• [What is expected]
Format every line of the listing below as a JSON list of strings, with one string per line and any blank lines left out.

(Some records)
>> begin
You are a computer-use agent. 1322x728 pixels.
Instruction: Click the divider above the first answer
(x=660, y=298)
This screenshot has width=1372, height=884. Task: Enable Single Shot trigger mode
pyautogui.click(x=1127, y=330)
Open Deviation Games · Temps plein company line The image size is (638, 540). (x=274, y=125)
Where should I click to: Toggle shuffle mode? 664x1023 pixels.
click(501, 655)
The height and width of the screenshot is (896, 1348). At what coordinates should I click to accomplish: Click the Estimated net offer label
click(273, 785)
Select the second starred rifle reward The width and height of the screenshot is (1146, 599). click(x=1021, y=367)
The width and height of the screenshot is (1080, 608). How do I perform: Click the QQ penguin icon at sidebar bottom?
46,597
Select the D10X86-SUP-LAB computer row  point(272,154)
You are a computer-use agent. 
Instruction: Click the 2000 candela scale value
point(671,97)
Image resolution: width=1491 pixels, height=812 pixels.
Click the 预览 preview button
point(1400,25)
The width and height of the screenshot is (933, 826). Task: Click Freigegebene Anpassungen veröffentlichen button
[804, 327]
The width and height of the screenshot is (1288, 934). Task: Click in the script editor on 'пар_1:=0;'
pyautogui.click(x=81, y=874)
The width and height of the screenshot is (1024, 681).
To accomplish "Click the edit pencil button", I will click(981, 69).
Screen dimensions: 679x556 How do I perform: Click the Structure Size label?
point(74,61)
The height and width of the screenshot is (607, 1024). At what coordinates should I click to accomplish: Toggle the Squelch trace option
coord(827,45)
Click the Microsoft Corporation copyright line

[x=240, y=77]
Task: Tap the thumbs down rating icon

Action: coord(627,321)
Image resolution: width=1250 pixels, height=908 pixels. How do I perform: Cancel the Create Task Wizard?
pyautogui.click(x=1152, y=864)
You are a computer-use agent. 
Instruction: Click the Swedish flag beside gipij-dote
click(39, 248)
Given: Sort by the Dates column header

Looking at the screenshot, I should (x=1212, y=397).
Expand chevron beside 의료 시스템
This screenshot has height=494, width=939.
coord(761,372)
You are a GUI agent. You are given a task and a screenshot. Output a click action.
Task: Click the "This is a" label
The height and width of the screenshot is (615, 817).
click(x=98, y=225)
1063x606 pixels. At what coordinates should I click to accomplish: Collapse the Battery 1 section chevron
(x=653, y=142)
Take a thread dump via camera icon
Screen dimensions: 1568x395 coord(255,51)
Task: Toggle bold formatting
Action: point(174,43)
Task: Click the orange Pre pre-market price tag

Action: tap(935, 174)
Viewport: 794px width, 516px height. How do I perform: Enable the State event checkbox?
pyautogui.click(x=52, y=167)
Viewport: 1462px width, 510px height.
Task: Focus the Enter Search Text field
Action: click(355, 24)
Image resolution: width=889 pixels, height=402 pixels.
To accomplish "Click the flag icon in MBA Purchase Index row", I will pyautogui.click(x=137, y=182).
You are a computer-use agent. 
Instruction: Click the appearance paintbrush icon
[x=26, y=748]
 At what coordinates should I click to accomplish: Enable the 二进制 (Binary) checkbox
>> end
• [Exercise solution]
[
  "You are a computer-use agent. 1322x728 pixels.",
  "Instruction: Click the divider above the first answer",
  "(x=660, y=298)",
  "This screenshot has width=1372, height=884. Task: Enable Single Shot trigger mode",
  "pyautogui.click(x=1127, y=330)",
  "Open Deviation Games · Temps plein company line The image size is (638, 540). (x=274, y=125)",
  "Where should I click to: Toggle shuffle mode? 664x1023 pixels.",
  "click(501, 655)",
  "The height and width of the screenshot is (896, 1348). At what coordinates should I click to accomplish: Click the Estimated net offer label",
  "click(273, 785)",
  "Select the second starred rifle reward The width and height of the screenshot is (1146, 599). click(x=1021, y=367)",
  "The width and height of the screenshot is (1080, 608). How do I perform: Click the QQ penguin icon at sidebar bottom?",
  "46,597",
  "Select the D10X86-SUP-LAB computer row  point(272,154)",
  "You are a computer-use agent. ",
  "Instruction: Click the 2000 candela scale value",
  "point(671,97)",
  "Image resolution: width=1491 pixels, height=812 pixels.",
  "Click the 预览 preview button",
  "point(1400,25)",
  "The width and height of the screenshot is (933, 826). Task: Click Freigegebene Anpassungen veröffentlichen button",
  "[804, 327]",
  "The width and height of the screenshot is (1288, 934). Task: Click in the script editor on 'пар_1:=0;'",
  "pyautogui.click(x=81, y=874)",
  "The width and height of the screenshot is (1024, 681).",
  "To accomplish \"Click the edit pencil button\", I will click(981, 69).",
  "Screen dimensions: 679x556 How do I perform: Click the Structure Size label?",
  "point(74,61)",
  "The height and width of the screenshot is (607, 1024). At what coordinates should I click to accomplish: Toggle the Squelch trace option",
  "coord(827,45)",
  "Click the Microsoft Corporation copyright line",
  "[x=240, y=77]",
  "Task: Tap the thumbs down rating icon",
  "Action: coord(627,321)",
  "Image resolution: width=1250 pixels, height=908 pixels. How do I perform: Cancel the Create Task Wizard?",
  "pyautogui.click(x=1152, y=864)",
  "You are a computer-use agent. ",
  "Instruction: Click the Swedish flag beside gipij-dote",
  "click(39, 248)",
  "Given: Sort by the Dates column header",
  "Looking at the screenshot, I should (x=1212, y=397).",
  "Expand chevron beside 의료 시스템",
  "This screenshot has height=494, width=939.",
  "coord(761,372)",
  "You are a GUI agent. You are given a task and a screenshot. Output a click action.",
  "Task: Click the \"This is a\" label",
  "The height and width of the screenshot is (615, 817).",
  "click(x=98, y=225)",
  "1063x606 pixels. At what coordinates should I click to accomplish: Collapse the Battery 1 section chevron",
  "(x=653, y=142)",
  "Take a thread dump via camera icon",
  "Screen dimensions: 1568x395 coord(255,51)",
  "Task: Toggle bold formatting",
  "Action: point(174,43)",
  "Task: Click the orange Pre pre-market price tag",
  "Action: tap(935, 174)",
  "Viewport: 794px width, 516px height. How do I perform: Enable the State event checkbox?",
  "pyautogui.click(x=52, y=167)",
  "Viewport: 1462px width, 510px height.",
  "Task: Focus the Enter Search Text field",
  "Action: click(355, 24)",
  "Image resolution: width=889 pixels, height=402 pixels.",
  "To accomplish \"Click the flag icon in MBA Purchase Index row\", I will pyautogui.click(x=137, y=182).",
  "You are a computer-use agent. ",
  "Instruction: Click the appearance paintbrush icon",
  "[x=26, y=748]",
  " At what coordinates should I click to accomplish: Enable the 二进制 (Binary) checkbox"
]